Last year, while campaigning for Alabama’s Second District seat in the House, Martha Roby signed the conservative Club for Growth’s “Repeal It!” pledge. The signers promised the people of their districts that, if elected, they would “sponsor and support legislation to repeal any federal health care takeover passed in 2010, and replace it with real reforms that lower health care costs without growing government.”
Last January, as a new Representative, she voted in the House to carry out that pledge, joining 244 other members in voting to repeal the law. “The law,” she said in a one-minute floor speech, “is less about providing health care for all citizens, and more about expanding federal government….If we do not repeal this law, our inaction will serve as nothing less than gross fiscal irresponsibility.” Early this month, she was one of a group of House freshmen who signed a letter to President Obama urging him to condemn Democrats who had mounted ” ‘Mediscare’ attacks on Republicans.”
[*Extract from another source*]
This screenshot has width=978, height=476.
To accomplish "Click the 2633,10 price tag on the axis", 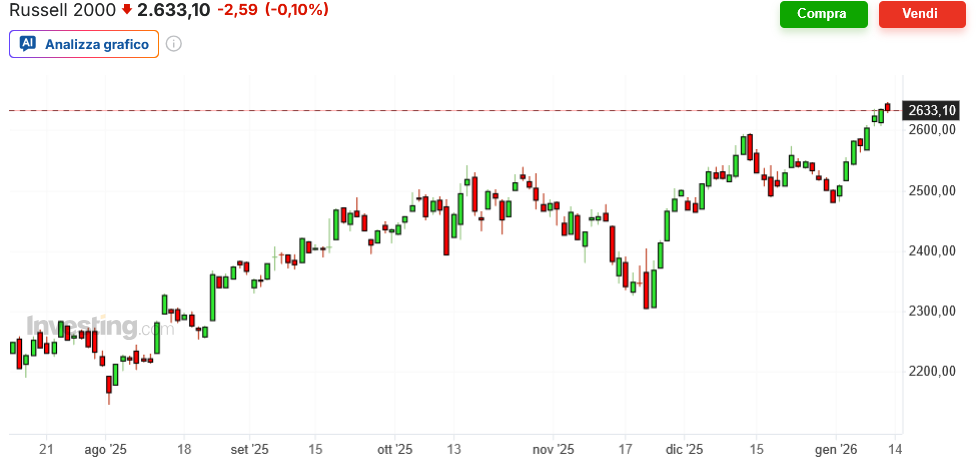I will point(930,110).
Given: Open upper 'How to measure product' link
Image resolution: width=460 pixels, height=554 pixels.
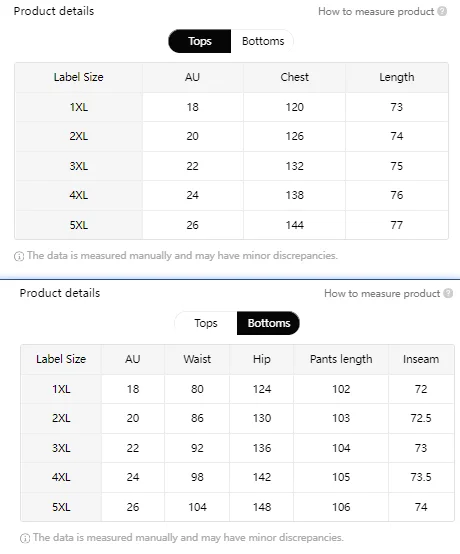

Rep. Roby’s Facebook page identifies her relationship to the judge. Like her father, she has a law degree from Samford University’s Cumberland School of Law. She was in private law practice before being elected to the Montgomery City Council, where she made a record of opposing tax increases and favoring reduced government spending.
Her father’s place on the Circuit Court panel that will review the constitutionality of key parts of the new health care reform resulted from a random selection procedure that is used to make assignments. The panel will hear the appeal by the federal government of a decision by Senior U.S. District Judge Roger Vinson on Pensacola, Fla., striking down the entire law. Judge Vinson found that the law’s requirement that virtually every American must have health insurance by 2014 was unconstitutional, as beyond Congress’s legislative powers. He found that the provision could not be separated from the remainder of the law, so ruled it unconstitutional in its entirety. His decision has been put on hold during the appeal. A group of states and other challengers are appealing parts of Judge Vinson’s ruling that rejected challenges to other provisions in the measure.
The oral argument on the case on June 8 will continue for about two hours. It will not be available in an audio format online. Three seasoned appellate advocates will be arguing the case: Acting U.S. Solicitor General Neal K. Katyal for the government, Paul D. Clement of Washington for the challenging states, and Michael Carvin of Washington for the National Federation of Independent Business, another challenger.